> INSTRUCTIONS FOR THE TASK: The records below must be transcribed exactly, with each picture left out.

> EXTRACTED RECORDS:
■ ■ ■

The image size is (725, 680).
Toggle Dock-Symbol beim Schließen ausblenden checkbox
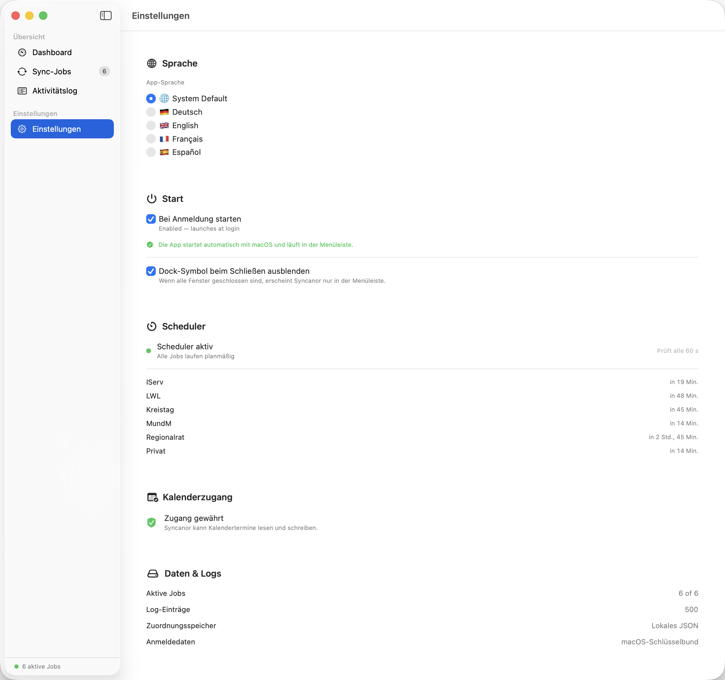click(x=151, y=271)
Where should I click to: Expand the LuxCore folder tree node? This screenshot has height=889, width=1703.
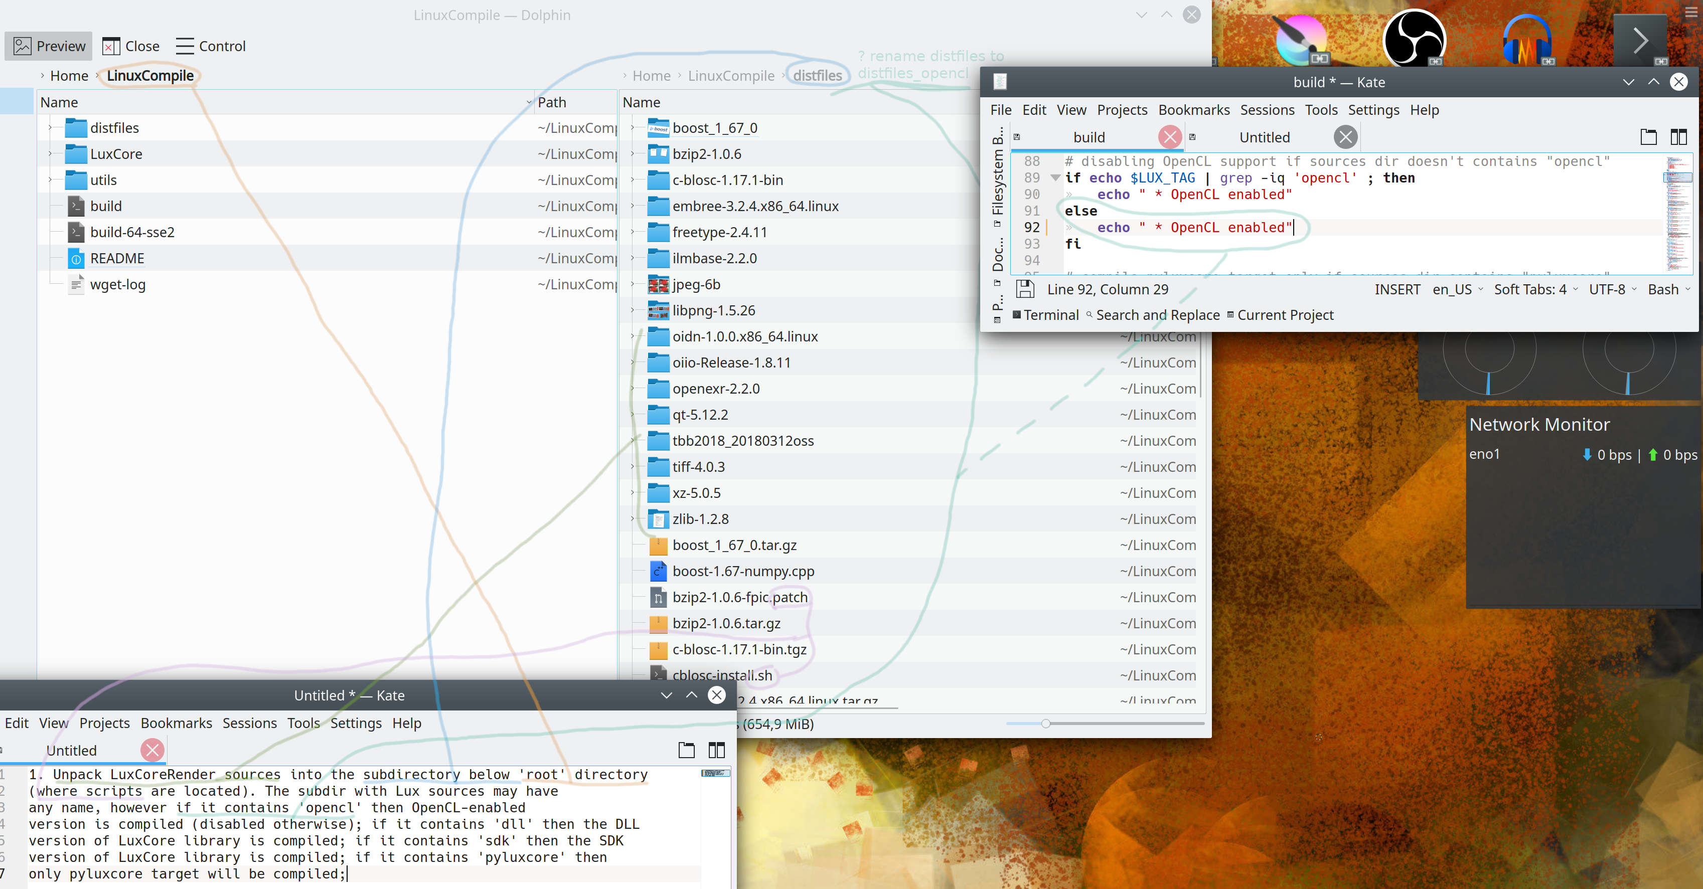pyautogui.click(x=50, y=154)
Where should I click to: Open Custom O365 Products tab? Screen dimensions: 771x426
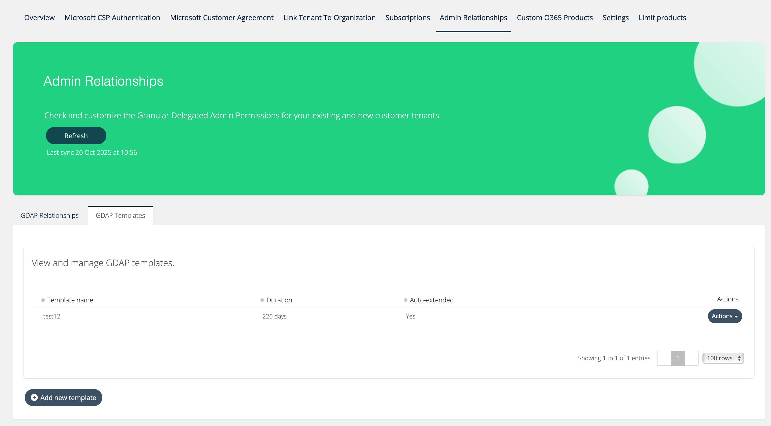555,18
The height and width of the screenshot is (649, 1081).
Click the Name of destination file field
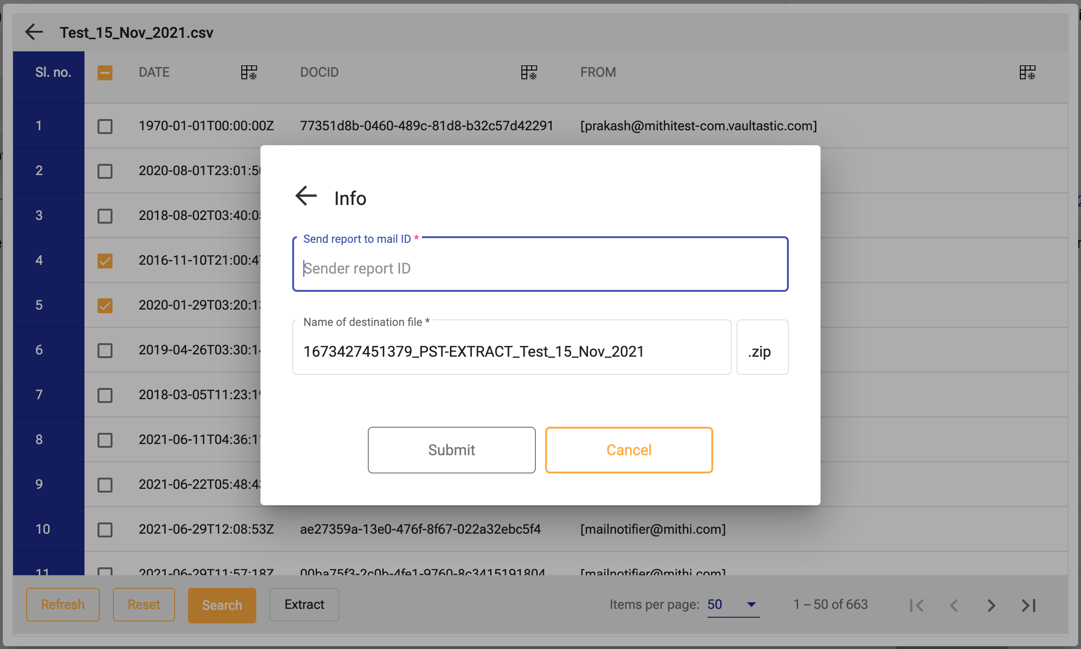click(512, 351)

■ ■ ■

> REPLY TO THE EXERCISE:
The image size is (725, 680).
Toggle Dock-Symbol beim Schließen ausblenden checkbox
click(x=151, y=271)
Where should I click to: Expand the LuxCore folder tree node? This screenshot has height=889, width=1703.
pyautogui.click(x=50, y=154)
Where should I click to: Open Custom O365 Products tab? Screen dimensions: 771x426
555,18
The height and width of the screenshot is (649, 1081).
Click the Name of destination file field
click(512, 351)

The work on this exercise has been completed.